Fast Pinterest Facts:
- About 25% of consumers reported buying a product or service after discovering it on Pinterest.
- Melyssa Griffin, an entrepreneur with a strong personal brand, used Pinterest to grow her email list from 2,000 subscribers to 40,000 in one year.
- Multiple bloggers cite Pinterest as their #1 source of website traffic.
- One pin can continue reappearing in Pinterest and sending you traffic months after you post it.
How to Begin Using Pinterest for Branding
To use your Pinterest account to get more website traffic, email subscribers, and purchases, you need to set your account and profile up right. This post will assume you already have a Pinterest account (since 200 million people do) and that you use it for personal use. We’ll discuss how to convert that account into a personal branding and traffic referral tool.

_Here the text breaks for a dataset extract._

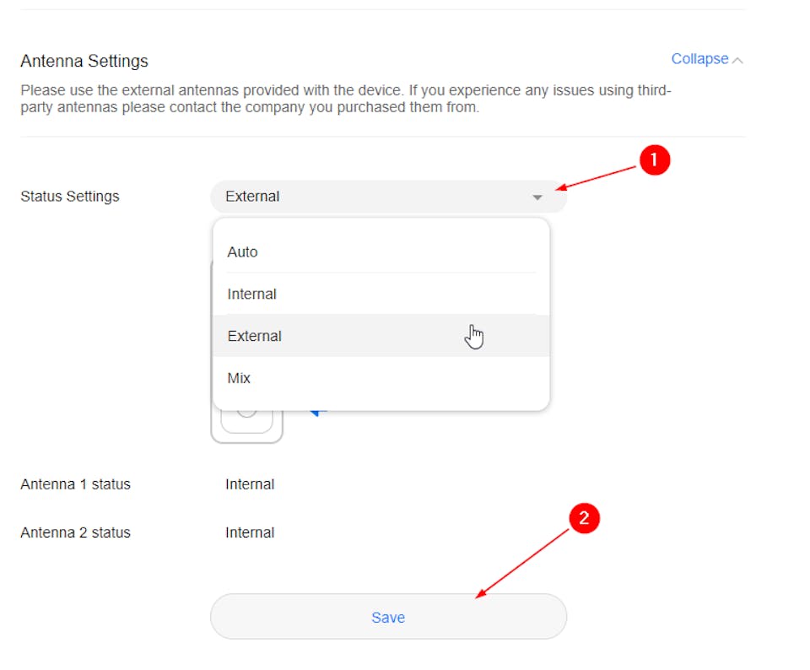
Task: Select the Mix antenna option
Action: 240,378

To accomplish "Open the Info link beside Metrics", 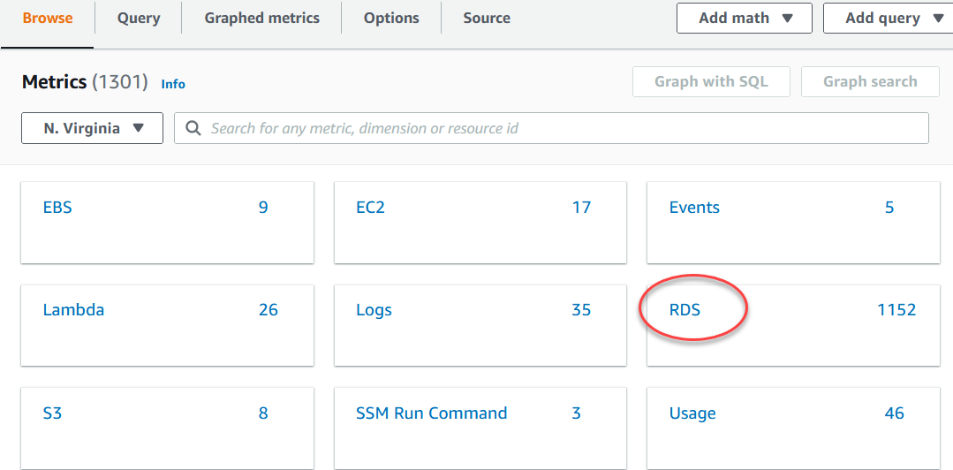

Some people keep their current account as is and create a new Pinterest account for their branding purposes. This strategy would be useful if you plan to manage multiple Pinterest accounts for multiple sites or personal brands. If you only plan to have one professional account though, I recommend using your personal one with the tips I give in this article. Otherwise, you may find it both confusing and annoying to have to switch between accounts every time you open Pinterest.
If you don’t have a Pinterest account yet, you can follow these same steps to set one up and start using it for branding at the get-go. And, lucky you, you’ll be able to save some time by skipping at least one of these steps.
Step 1: Switch to a Pinterest for Business Account
While you don’t have to have a business account to use Pinterest for personal branding, you do need it to track your analytics. A business account is free and allows you to track your views, pins, and audience.
Switching to a business account doesn’t change any of your settings, boards, or profile details. It just gives you additional features, such as the ability to boost a pin or see analytics.
You can see things like:
- Top-performing pins
- Top-performing boards
- Clicks to your site
- Where your audience is located
These analytics allow you to test best times to post, see what kinds of pins perform the best for you, and learn more about the people viewing and repinning your posts.
You can easily switch to a business account in your settings. Make sure to use your business email and identify your business type in the settings as well.
(Don’t have an account at all yet? Sign up for one here.)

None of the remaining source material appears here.